We define the intensity error $e_I$ as in:

$$ e_I = I^{*}(x) - I(W(x,p))$$

Where $x$ are 2d positions on the image plane and $W(x,p)$ is the warping function that warps pixels from the image $I$ to the template $I*$.

The warp depends on the camera parameters, the depth at $x$ and the relative pose. As we are using calibrated RGBD cameras, all parameters are given a part from the relative pose which is what we are trying to find. The warping function is defined as follows:

$$ W(x,p) = \pi(g(\pi^{-1}(x),p))$$

Where g(x,p) is an SE3 transformation consisting of a rotation and translation of a rigid body.
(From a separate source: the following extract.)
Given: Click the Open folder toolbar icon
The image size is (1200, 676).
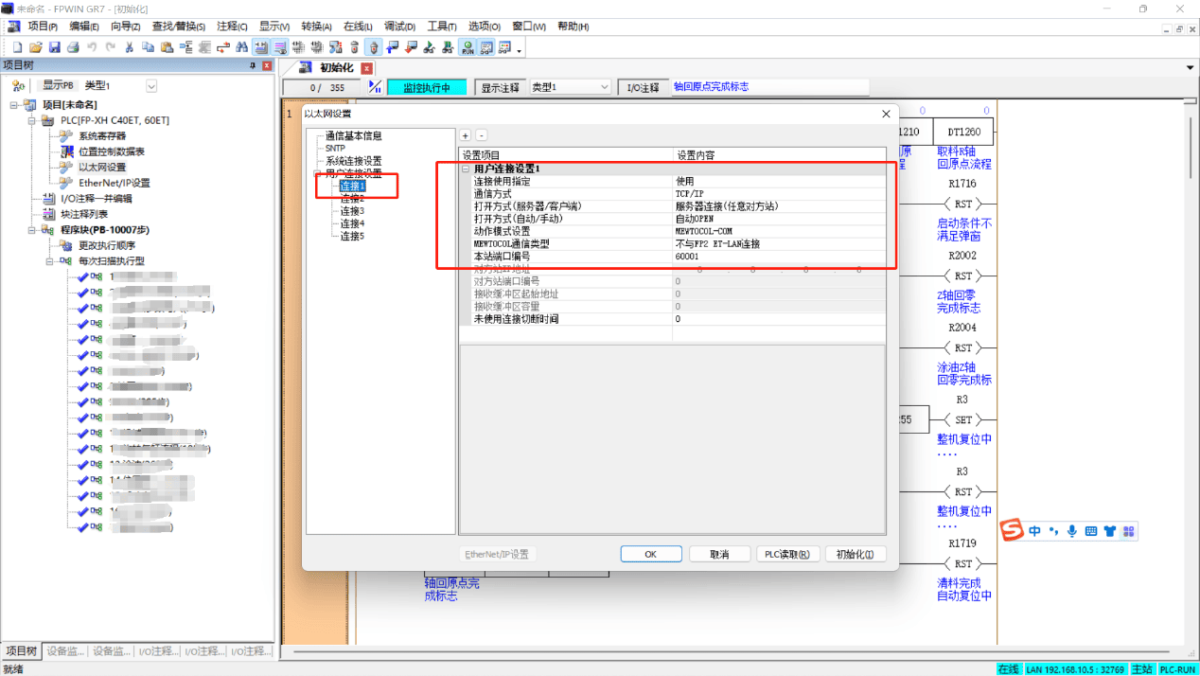Looking at the screenshot, I should pyautogui.click(x=36, y=47).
Since the image and the warp are non linear functions we want to linearize the error and solve for a small increment in parameters $\Delta p$. We can express the update to the warp in a "compositional" way: 

$$  e_I \approx I^{*}(x) - I(W(W(x,\Delta p),p)) $$

After solving the problem for $\Delta p$ we can update the warp as:

$$ W(x,p_1) = W(W(x,\Delta p),p_0) $$

$$ W(x,p_1) = \pi(g(g(\pi^{-1}(x),\Delta p),p_0)) $$

$$ g(x,p_1) = g(g(x,\Delta p), p_0) $$

$$ W(x,p_1) = \pi(g(\pi^{-1}(x),p_1)) $$

Where $g(x,p_1)$ is two concatenated SE3 transformations.
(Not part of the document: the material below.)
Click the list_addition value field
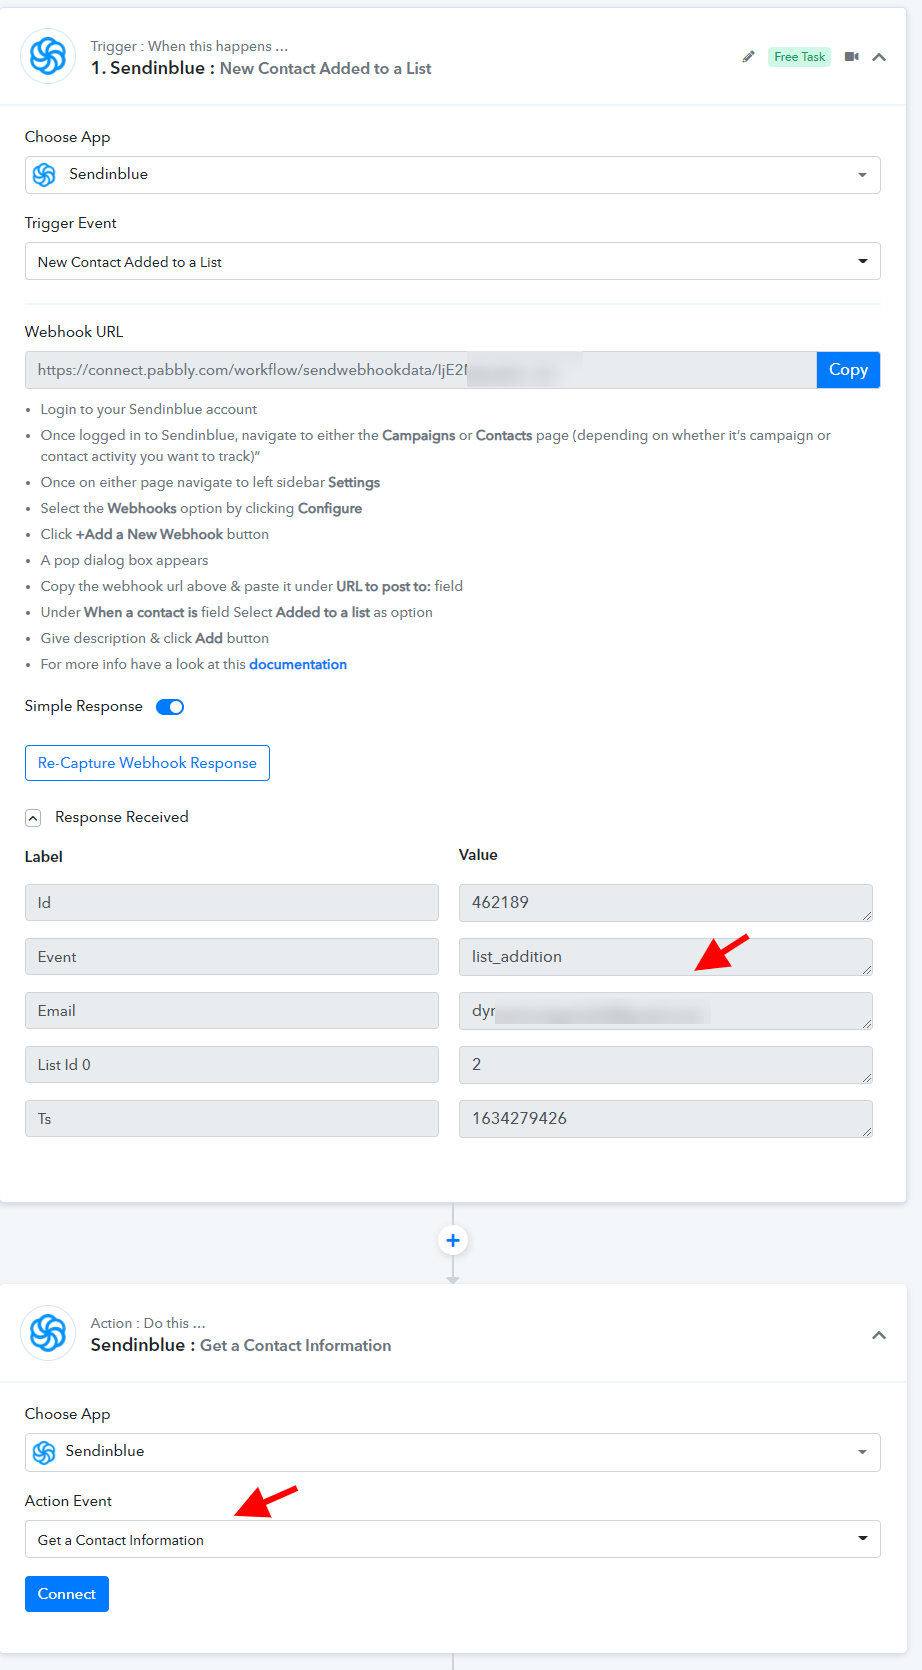Viewport: 922px width, 1670px height. coord(666,957)
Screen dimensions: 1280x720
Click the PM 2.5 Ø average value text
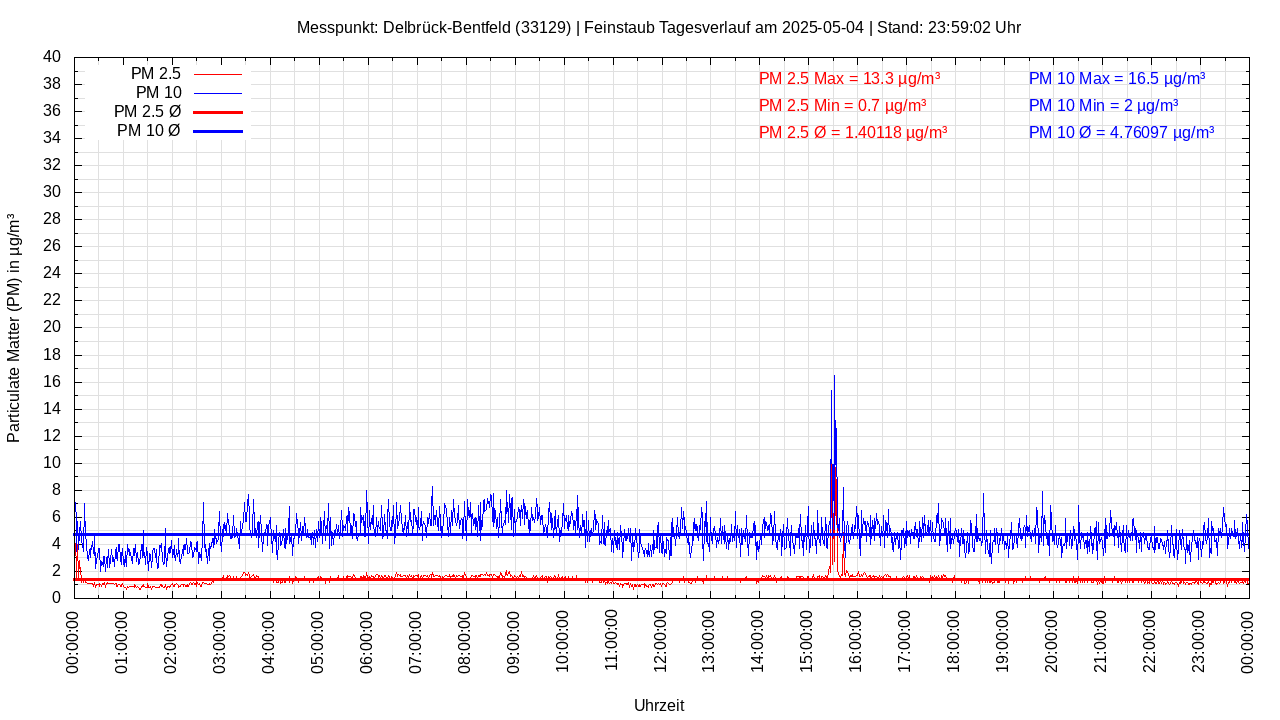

For solving the problem we linearize it around p:

$$  e_I \approx I^{*}(x) - I(W(x,p)) - \nabla I \frac{\delta W}{\delta p} \Delta p$$

$$  e_I \approx I^{*}(x) - I(W(x,p)) - \nabla I \nabla \pi \frac{\delta g}{\delta p} \Delta p$$




As $g(x,p)$ is a SE3 transformation its derivative is not trivial. However, since we are only interested in an small increment around $p$ we can formulate it as an increment in the lie algebra:

$$ g = e^{\hat{\Delta p}} \boxplus g(x,p)$$

Where $e$ is the matrix exponential, $\hat{\Delta p}$ is the skew symmetric matrix of $\Delta p$ and $\boxplus$ is the group operator of SE3. We can compute the jacobian of the expression following "A tutorial on SE(3) transformation parameterizations and
on-manifold optimization" appendix A.2 "Applications to Computer Vision".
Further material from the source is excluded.